AT UI (22nd August 2008)

Aaron Leventhal and I were in Mozilla’s #accessibility channel this morning. We got to talking about how screen reader’s expose their features to end users. As their users normally cannot use a pointing device, their user interface is based on keyboard shortcuts.


There are typically 50+ commands in modern screen readers, several modes and other complexities. Consider a GUI with 50+ controls and all these complexities. I suggest this is too much.

Aaron has seen these features aid power users. He agrees it can be too much for new users. Horses for courses; there’s space for both models to compete.


Aaron described how having more commands reduces keystrokes. He gave specific examples of where modes in the screen reader disambiguate commands. Let’s say T is used as a shortcut to move to the next textbox. When focus is in a text input, should T move to next textbox or type T? By letting users switch in and out of a forms mode, what it does is always predictable.

You must know the shortcut to switch modes, been trained on how each mode differs and have months or years of experience to understand when each mode is of practical use. I suggest this is false economy.
==========
- _Given exercise_
Copy word for word the part of the post on screen reader interfaces that opens with the words containing "There are typically" and closes with "is too much.".

- _Source excerpt_
==========
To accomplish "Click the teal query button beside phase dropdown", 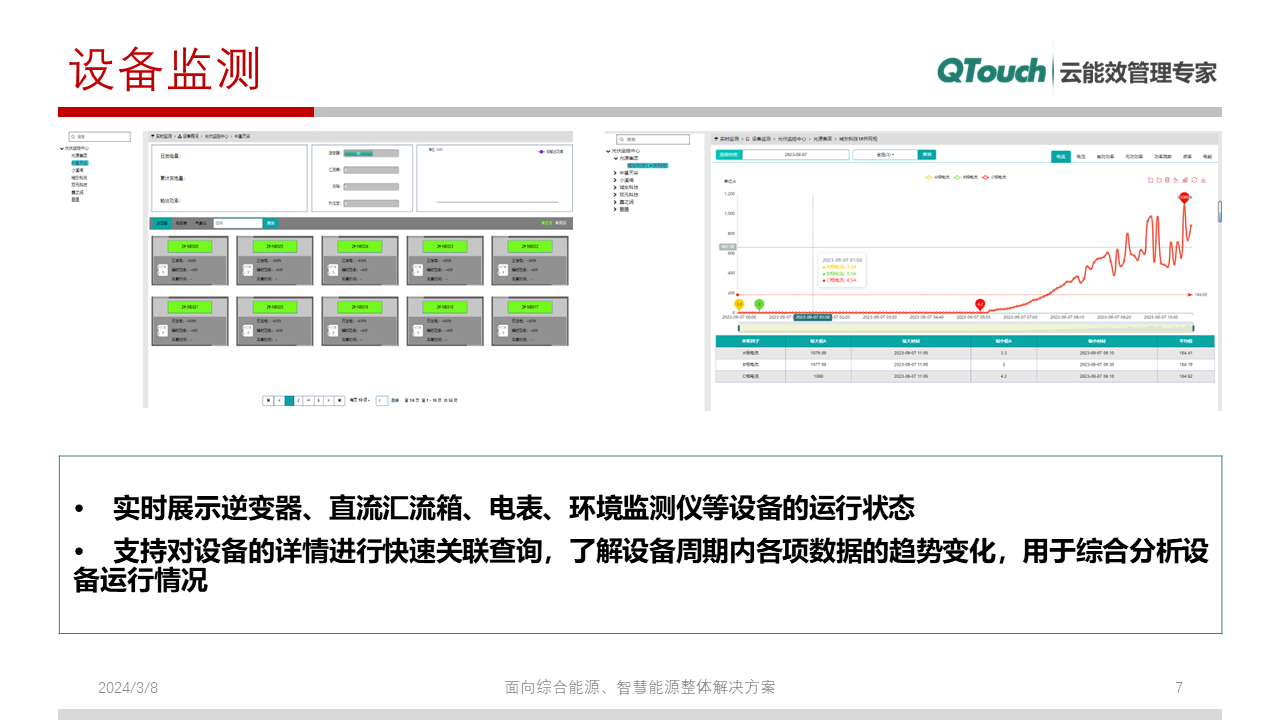I will 928,155.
==========
- _The answer_
There are typically 50+ commands in modern screen readers, several modes and other complexities. Consider a GUI with 50+ controls and all these complexities. I suggest this is too much.